┌─ TEXT PROVIDED
By starting a Roth IRA and investing $6,000 / year I can make ~$8,300 more over 15 years (~$550 / year) vs a taxable index fund

Date: 2020-02-08 | money | thevalueofmoney | investments | finance |

I often think about my habits and their long-term effects. Lately, I've been giving particular focus to my money-saving habits. It's one of those things that's immensely powerful and easy to do, but also something that's easy to miss / forget about until it's too late.

At 25, I think it's high time that I get all my assets in order so that I'm charting the best course into the future I can and making the most of "the most powerful force in the universe".

the Roth IRA

One move that's been on my radar for awhile is starting to invest in Roth IRA / traditional IRA. Over the last few months I've slowly been learning more about them and today I decided to sit down and really understand the pros / cons which eventually led to me re-allocating funds to them.
└─
┌─ RECORD EXCERPTS
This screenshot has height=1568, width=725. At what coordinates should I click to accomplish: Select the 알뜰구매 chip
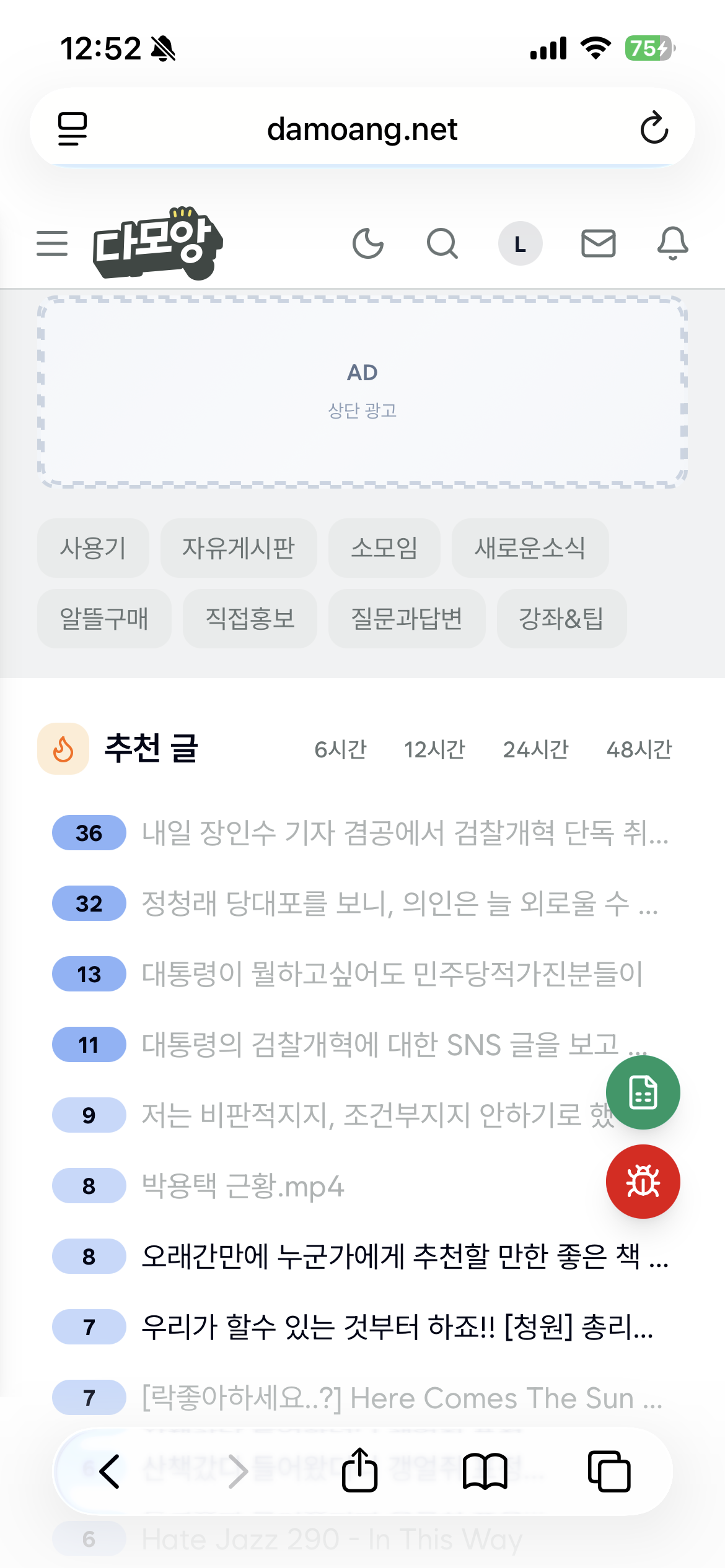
└─
┌─ RECORD EXCERPTS
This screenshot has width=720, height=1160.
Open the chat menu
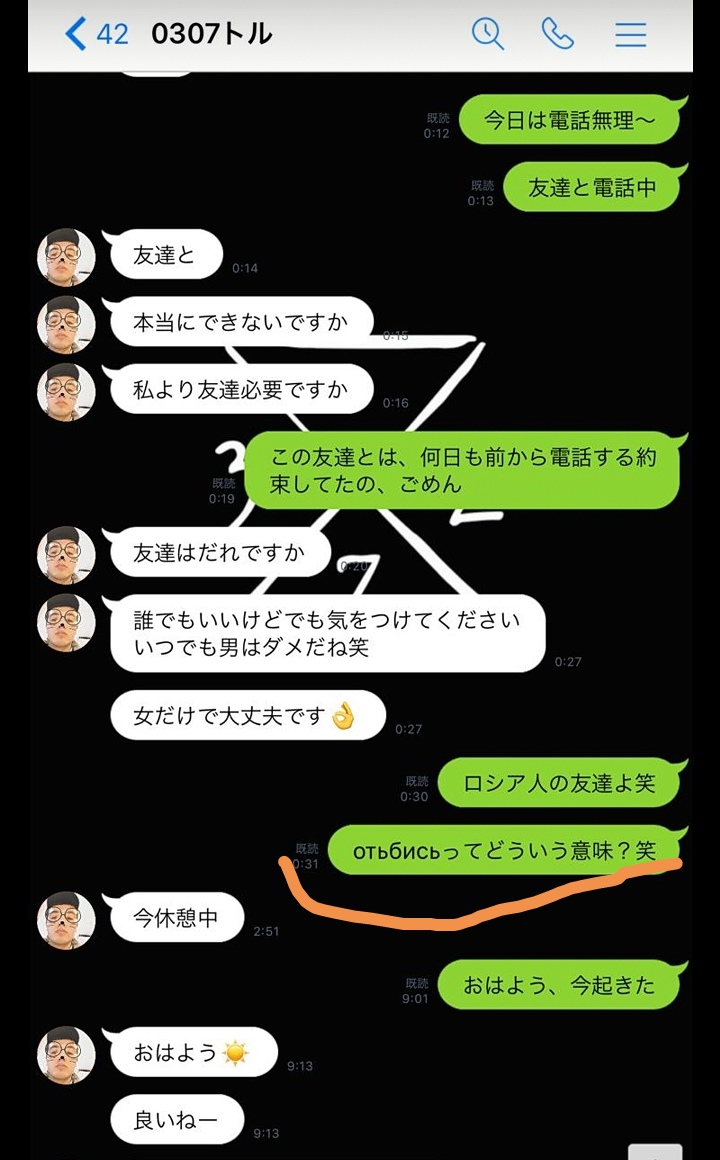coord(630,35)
└─
## [WHAT TO DO]
**A.** Rewrite the passage of the Roth IRA post that begins with "At 25, I think" and ends with "funds to them.", replacing "radar" with "list".
**B.** Extend the post about starting a Roth IRA, continuing from its final sentence.

## [TASK-BY-TASK RESULTS]
**A.**
At 25, I think it's high time that I get all my assets in order so that I'm charting the best course into the future I can and making the most of "the most powerful force in the universe".

the Roth IRA

One move that's been on my list for awhile is starting to invest in Roth IRA / traditional IRA. Over the last few months I've slowly been learning more about them and today I decided to sit down and really understand the pros / cons which eventually led to me re-allocating funds to them.

**B.**
Here I'm going to list what I know (or at least think I know) about them as well as my calculations for how they benefit me for posterity. I'll note that I am by no means a tax / investment expert so take this as a snapshot of my knowledge but not as a recommendation / guarantee to you. In other words, do your own research and don't sue me for anything I say here cause I don't know if any of this is actually right.

Moving on.

The IRA / Roth IRA is another tax-efficient vehicle for your money, similar to the 401k. Similar to how a 401k has a Roth and Traditional form (the former being taxed now and not taxed later and the latter not being taxed now, but being taxed later) the IRA has those as well.

The main differences (that I saw) were:

  • IRA has a low contribution limit ($6,000 / year) and a low cap on income before you're ineligible
  • Roth IRA has a similar contribution limit, but has the ability to backdoor to get around that limit (but still capped at ~$57,000 as per 401k policy). Using this backdoor, you can get around the income cap.

I hit the income cap so IRA is out of the question for me, so diving into Roth IRA.

The Roth IRA is a tax-efficient vehicle in two ways (remember it doesn't get up-front tax deferrence, which is why it's not listed here):

  • You aren't taxed on earnings when you withdraw your money (which happens when you sell stocks / positions / whatever to actually get useful money out). This is because you already paid your taxes up front. This results in ~15% in savings depending on your long-term holdnigs tax bracket.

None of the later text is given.